The story line of this show centered around a luckless bottom-feeder named Earl Hickey who is hit by a car and while lying in a hospital bed watching a TV show about karmic retribution decides to turn his life around. From then on his life's calling becomes to right every wrong he's ever done to anyone. break good (brak gud) 1. To do a good deed, say a kind word, or engage in some other form of admirable behavior that sharply contrasts with one's typical or expected offensive behavior. 2. To turn one's life around for the better. (That's as close a definition as I can come up with in a few words). Breaking good is a bit more complicated than breaking bad. Because, as Earl discovered, once you've acquired a nasty reputation people are slow to accept, if they ever accept at all, that you might actually be capable of good intentions. Especially those people who were hurt or offended by your former words or deeds. We don't like bad things happening to good people; we're likewise not particularly crazy about good things happening to bad people. Ditto hearing that people we've decided are bad have been caught doing good things. Because once we've formed a negative opinion about a person on a personal level, whether the person has offended us or just rubbed our sensibilities the wrong way by their behavior, we tend to have scant interest in seeing our negative opinion negated. When we've sentenced a person to the dark side in our mind we have no desire to see them cast in a positive light.
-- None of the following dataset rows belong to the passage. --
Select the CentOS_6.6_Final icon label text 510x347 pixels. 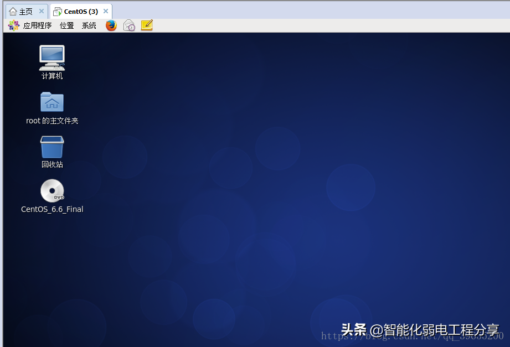click(x=51, y=209)

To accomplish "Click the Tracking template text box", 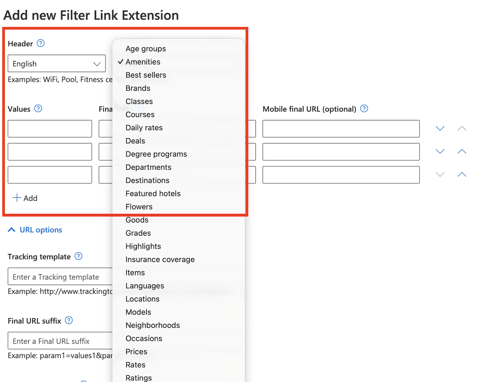I will (x=60, y=277).
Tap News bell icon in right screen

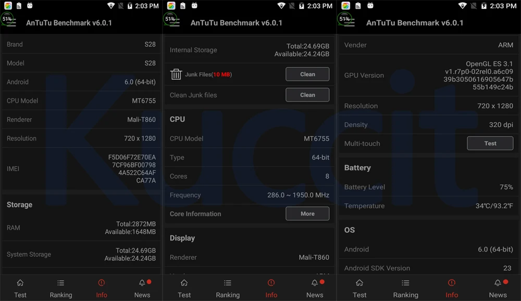pos(498,283)
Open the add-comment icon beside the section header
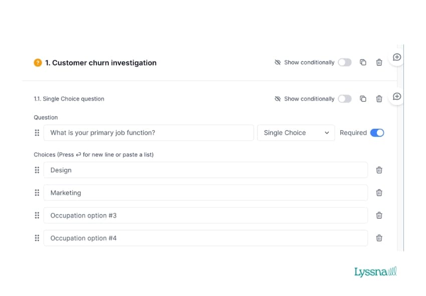The height and width of the screenshot is (296, 426). coord(396,57)

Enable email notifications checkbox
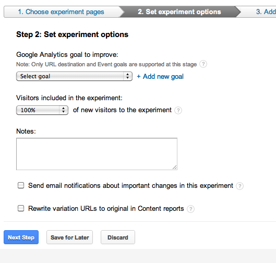[21, 185]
After we've categorized and boxed someone in they sometimes have to punch long and hard at the walls before we'll let them out. If we're big enough to ever even let them out. On the other hand, as Earl also learned, an apology and an act of generosity are always always good first steps.
1 Comment
Romaine
1/21/2014 03:51:46 am
One the things I've learned from my neuroscience studies is that a negative thought has a 10 times stronger affect than a good thought. So from a cognative perspective we have to work much harder to display negative thoughts once they arise. Probably has an evolutionary basis that helped us survive back when we were cavemen. Not so useful now.